Lingga artinya stana atau di Bali disebut ”linggih”.
Arsa artinya kemauan atau hasrat mulia, pura artinya tempat.
Dengan demikian kata ”linggih pura” itu berarti
tempat untuk menstanakan atau mengembangkan kemauan mulia.
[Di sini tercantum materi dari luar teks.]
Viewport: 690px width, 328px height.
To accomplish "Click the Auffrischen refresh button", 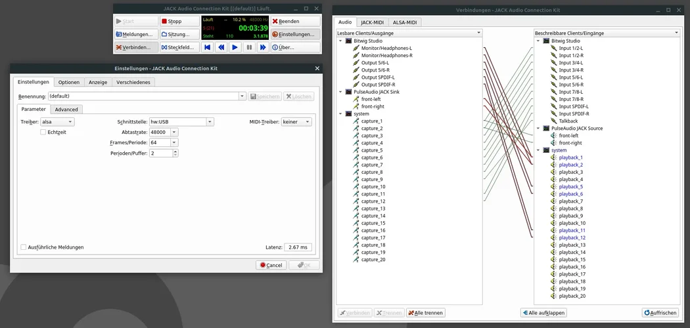I will [x=660, y=313].
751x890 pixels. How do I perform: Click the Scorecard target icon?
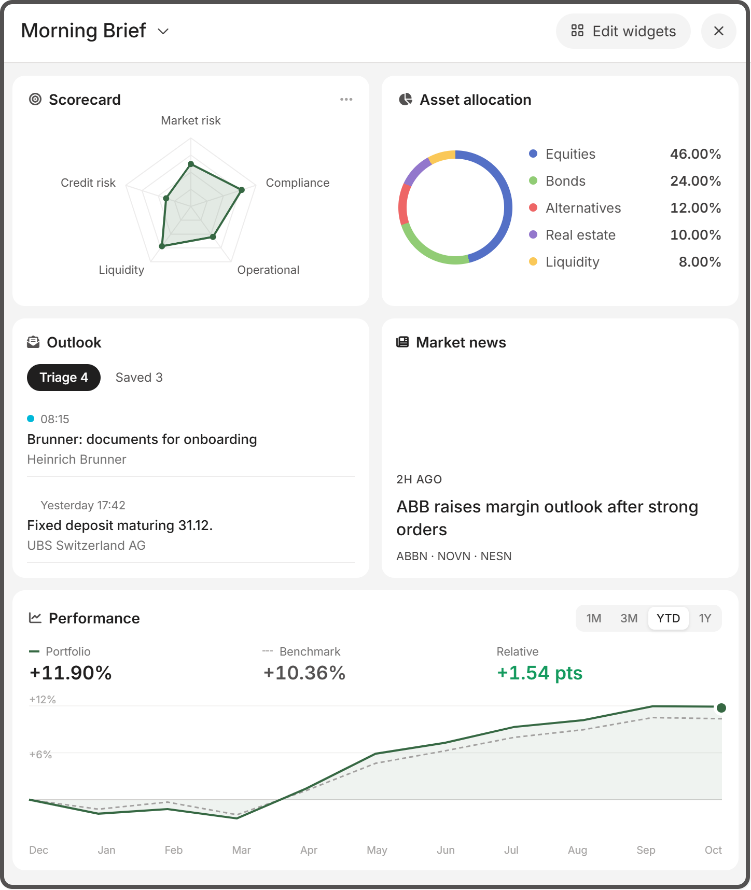pyautogui.click(x=35, y=100)
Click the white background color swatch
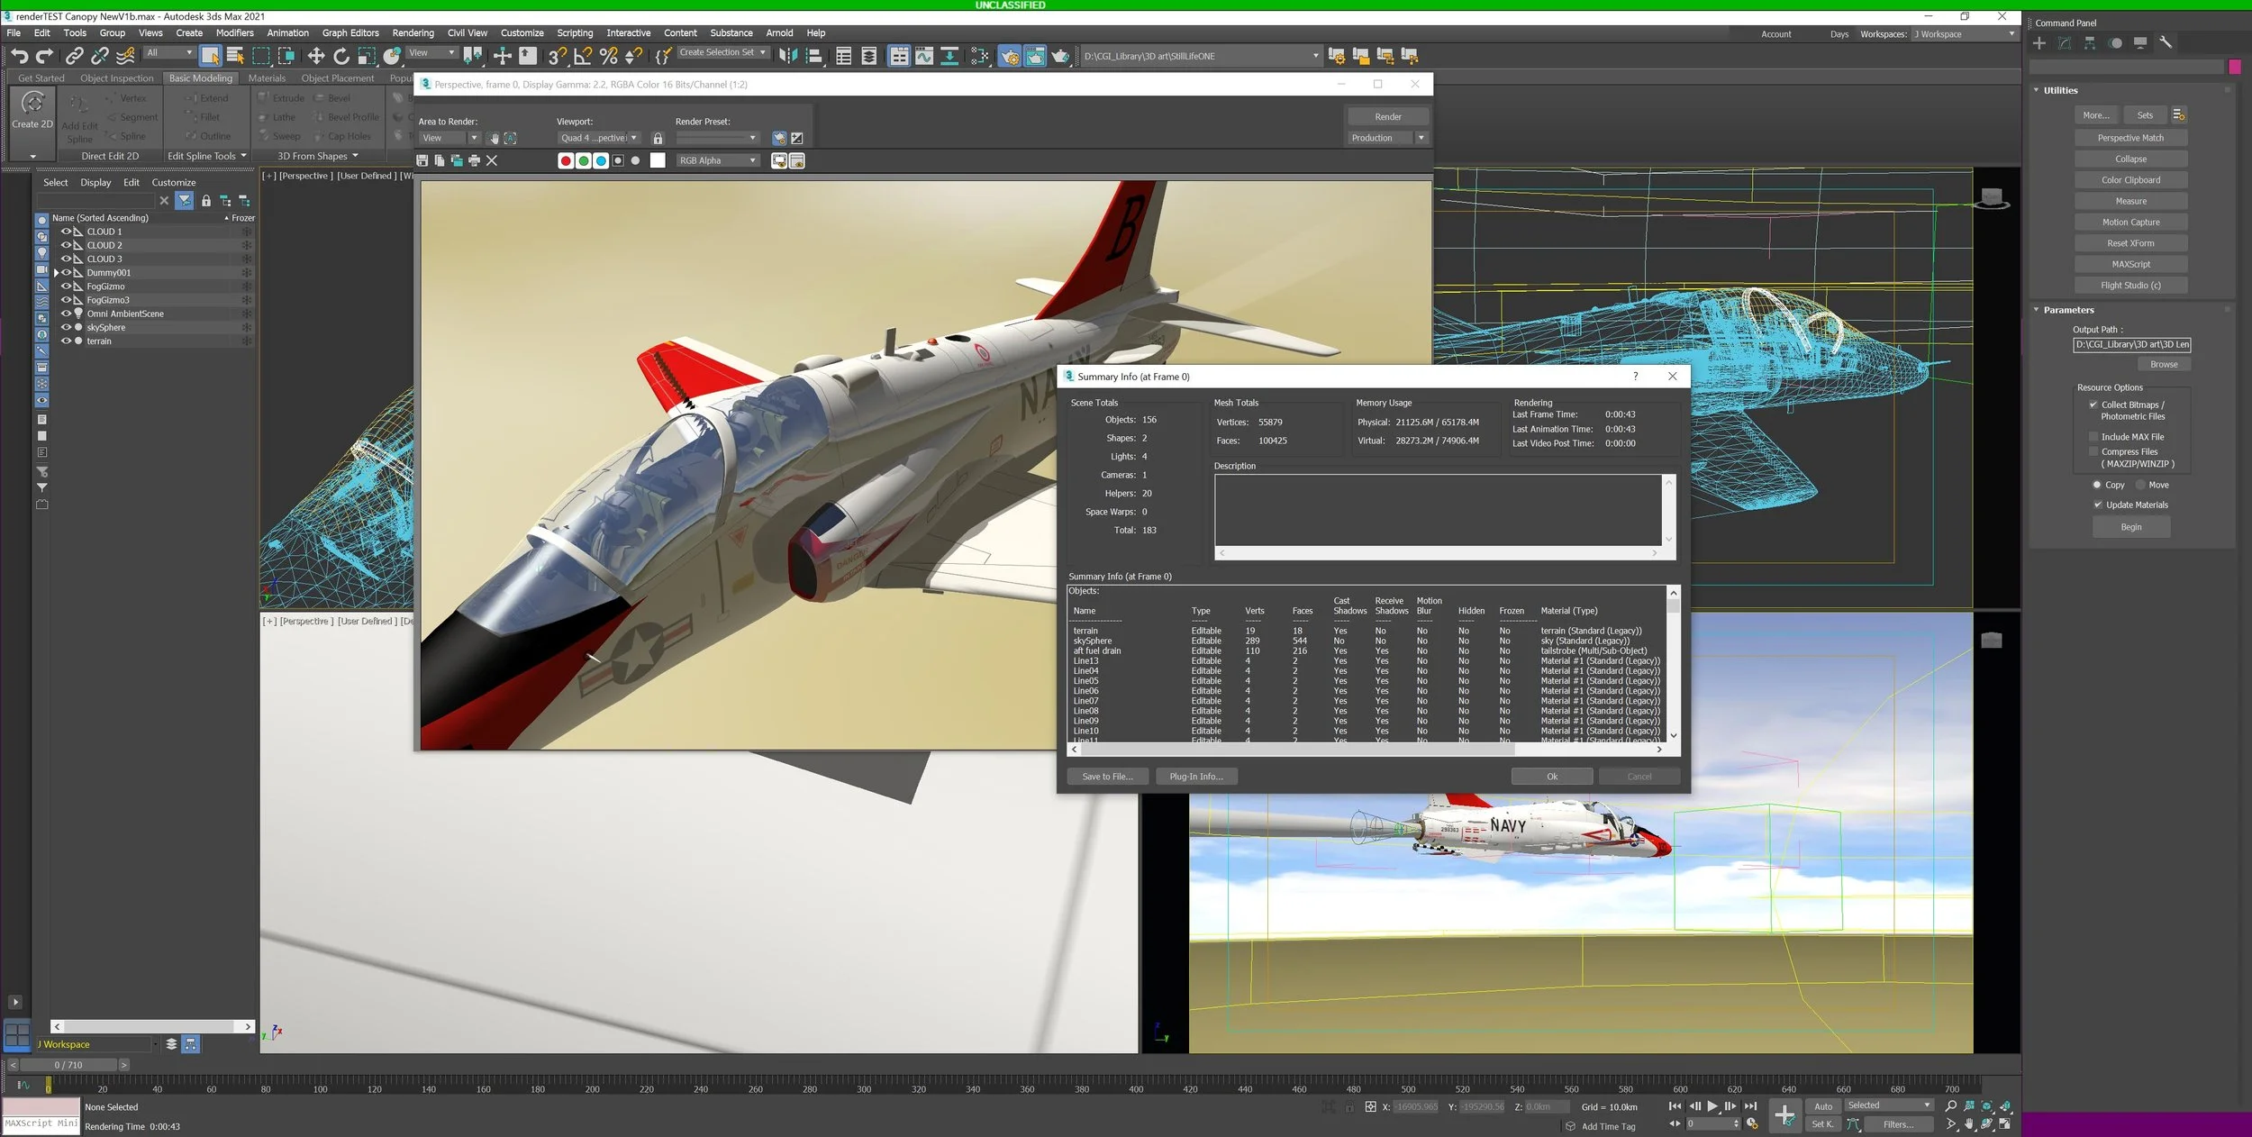Image resolution: width=2252 pixels, height=1137 pixels. 658,161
Salah satu cara mengembangkan kemauan mulia sang raja adalah
mengajak rakyat untuk memuja Tuhan sebagai langkah awal
mengembangkan kehidupan yang mulia. Salah satu caranya dengan
mendirikan tempat-tempat pemujaan Tuhan di tempat-tempat
yang strategis. Tempat strategis itu adalah tempat untuk
melestarikan alam dan memajukan kehidupan bersama dalam
masyarakat berdasarkan Rta dan Dharma.
Demikianlah kebijaksanaan raja di Linggarsa Pura membangun
pura dan meningkatkan kualitas dan kuantitas tempat-tempat
pemujaan yang sudah ada. Seperti halnya di Bukit Jati di
utara Desa Samplangan, Gianyar itu dikembangkan menjadi
tempat pemujaan yang lebih sesuai dengan kebutuhan masyarakat
saat itu.
Pura Bukit Jati sebuah pura kuna yang berada di Desa Samplangan
di timur kota Gianyar. Pura Bukit Jati ini terletak di bukit
yang tidak terlalu tinggi dan sangat indah.
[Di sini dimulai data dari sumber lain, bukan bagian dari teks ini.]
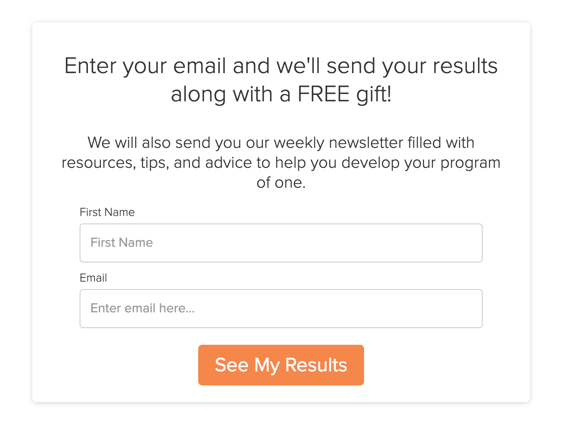This screenshot has width=583, height=422.
Task: Click the word "weekly" in the description
Action: [299, 143]
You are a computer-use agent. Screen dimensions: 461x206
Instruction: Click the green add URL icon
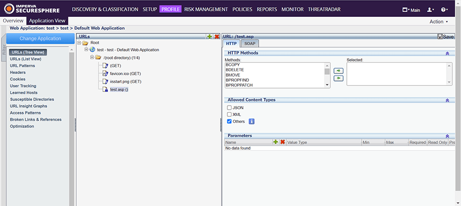pos(210,36)
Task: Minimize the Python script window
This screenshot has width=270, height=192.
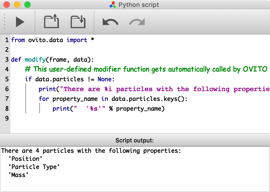Action: pyautogui.click(x=17, y=5)
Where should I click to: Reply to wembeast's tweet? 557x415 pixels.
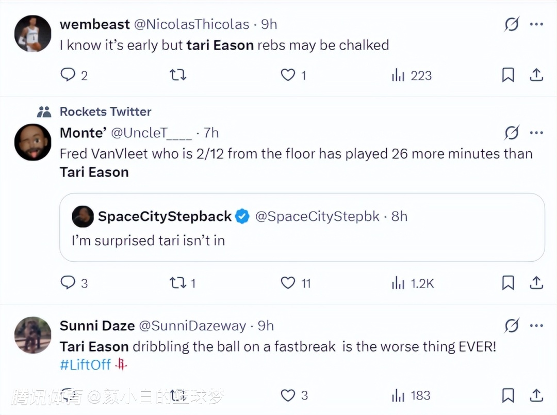68,75
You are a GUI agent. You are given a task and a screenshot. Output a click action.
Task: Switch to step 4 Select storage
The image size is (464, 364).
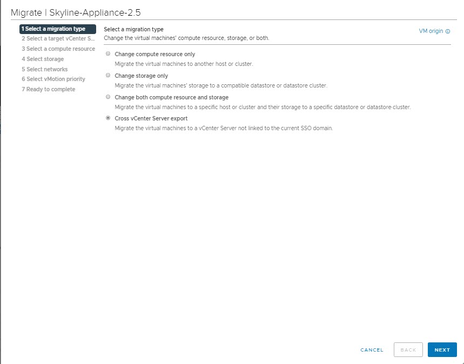43,59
Bukit Jati ini tersembul muncul di daratan Gianyar sepertinya
diciptakan untuk menjaga kebersihan dan kesejukan udara
kota Gianyar. Di Pura Bukit Jati ini memang sebelumnya sudah
ada beberapa peninggalan zaman magalitikum. Hal ini dapat
dijadikan bukti bahwa tempat ini saat pemerintahan sebelum
Dinasti Ida Dalem Ketut Kresna Kepakisan sudah menjadi tempat
yang bernuansa spiritual.
Dinasti Dalem berkuasa tahun 1343 Masehi menggantikan Raja
Bali Kuna yang terakhir yaitu Sri Astasura Ratna Bumi Banten.
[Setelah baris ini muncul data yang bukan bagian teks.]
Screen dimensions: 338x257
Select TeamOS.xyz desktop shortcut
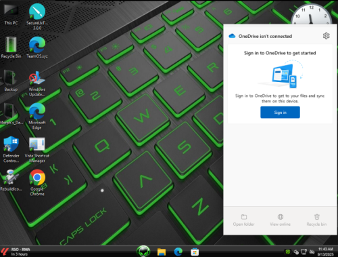pos(37,47)
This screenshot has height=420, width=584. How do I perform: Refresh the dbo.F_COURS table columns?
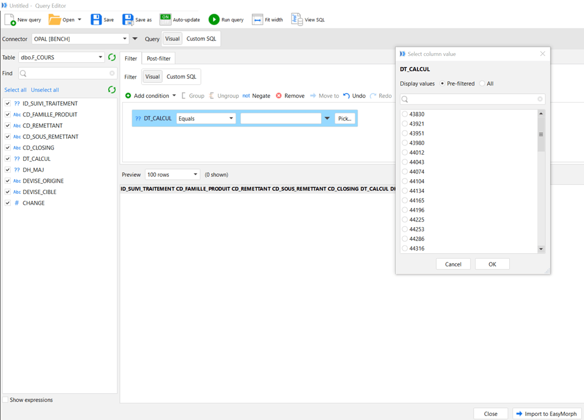point(112,57)
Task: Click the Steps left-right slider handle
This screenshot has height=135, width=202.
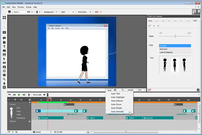Action: coord(175,36)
Dalam naskah lontar di Bali, Raja ini disebut Sri Tapolung.
Sayang Samplangan sebagai pusat pemerintahan Ida Dalem tidak
lama bertahan di Samplangan. Tahun 1380 Masehi pusat pemerintahan
Dalem pindah ke Gelgel dengan nama Sweca Pura.
Meskipun demikian, Pura Bukit Jati sampai saat ini masih
tetap dijadikan tempat pemujaan oleh umat Hindu. Di balik
Pura Bukit Jati itu terdapat nilai-nilai kehidupan yang
universal yang patut kita renungkan kembali untuk dijadikan
landasan dalam menapaki kehidupan ke depan. Pura Bukit Jati
adalah tempat pemujaan untuk memohon kemakmuran dan kesejahteraan
alam lingkungan dan masyarakat. Di Pura Bukit Jati ini ada
peninggalan arkeologi dalam bentuk makara yaitu arca kepala
dengan fungsi tertentu. Misalnya ada arca Bhoma yang berfungsi
untuk menggambarkan dewa pohon-pohonan. Kata ”bhoma”
dalam bahasa Sansekerta artinya pohon. Di Pura Bukit Jati
ini ada arca Jalandwara Makara.
Jalandwara berasal dari kata ”jal” artinya
air dan ”dwara” artinya pintu. Jalandwara Makara
itu simbol sakral untuk melancarkan jalannya air di bumi
ini. Jalandwara Makara ini juga berarti tidak boleh mengotori
air sehingga jalannya air ke tengah-tengah masyarakat itu
dapat memberi kehidupan yang baik dan benar. Air dalam Canakya
Nitisastra itu dinyatakan sebagai salah satu ”ratna
permata bumi” di samping tumbuh-tumbuhan dan kata-kata
bijak atau Subha Sita. Latar belakang spiritual keberadaan
tempat pemujaan Bukit Jati dalam sistem sekte Siwa Pasupata
itu dilanjutkan dalam sistem pemujaan Siwa Sidhanta.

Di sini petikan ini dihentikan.